The problem -
Show every line in the records below that contains the word "agent".

Material for this exercise -
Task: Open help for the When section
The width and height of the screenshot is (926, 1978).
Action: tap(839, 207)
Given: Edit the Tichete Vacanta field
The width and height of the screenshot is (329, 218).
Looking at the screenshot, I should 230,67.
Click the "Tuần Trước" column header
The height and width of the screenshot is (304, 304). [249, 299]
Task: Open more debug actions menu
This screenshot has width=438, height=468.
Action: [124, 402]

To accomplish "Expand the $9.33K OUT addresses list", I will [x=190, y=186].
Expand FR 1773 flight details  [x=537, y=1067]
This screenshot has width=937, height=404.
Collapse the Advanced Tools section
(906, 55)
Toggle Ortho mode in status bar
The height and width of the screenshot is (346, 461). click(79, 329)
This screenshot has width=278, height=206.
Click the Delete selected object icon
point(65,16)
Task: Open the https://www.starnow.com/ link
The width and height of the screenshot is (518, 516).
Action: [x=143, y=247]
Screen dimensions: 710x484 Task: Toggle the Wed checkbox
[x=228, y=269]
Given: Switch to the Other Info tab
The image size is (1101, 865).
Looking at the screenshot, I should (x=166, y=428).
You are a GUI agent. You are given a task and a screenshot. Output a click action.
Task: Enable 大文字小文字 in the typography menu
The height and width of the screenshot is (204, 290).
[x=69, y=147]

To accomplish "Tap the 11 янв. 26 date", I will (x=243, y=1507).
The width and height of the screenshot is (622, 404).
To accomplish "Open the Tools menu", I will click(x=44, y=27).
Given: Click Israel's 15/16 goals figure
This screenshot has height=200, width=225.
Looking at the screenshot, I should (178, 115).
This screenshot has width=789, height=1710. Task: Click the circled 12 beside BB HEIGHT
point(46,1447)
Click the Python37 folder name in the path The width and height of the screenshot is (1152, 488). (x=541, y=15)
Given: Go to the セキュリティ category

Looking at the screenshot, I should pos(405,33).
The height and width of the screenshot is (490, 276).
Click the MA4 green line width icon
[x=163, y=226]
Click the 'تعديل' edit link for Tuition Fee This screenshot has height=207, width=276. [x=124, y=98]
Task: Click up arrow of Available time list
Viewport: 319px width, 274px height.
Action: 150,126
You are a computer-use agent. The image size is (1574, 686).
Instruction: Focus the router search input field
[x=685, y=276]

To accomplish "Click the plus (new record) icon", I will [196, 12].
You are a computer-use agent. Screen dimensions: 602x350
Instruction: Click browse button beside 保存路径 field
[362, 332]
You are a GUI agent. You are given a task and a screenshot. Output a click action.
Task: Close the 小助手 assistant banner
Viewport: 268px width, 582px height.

Response for this exercise -
You are a GUI agent. You are given a task and a screenshot. Output a click action.
You are a computer-use agent. The image size is (1574, 686).
You are a computer-use agent. Screen dimensions: 602x350
You are a GUI agent. You are given a task and a screenshot. Output a click action.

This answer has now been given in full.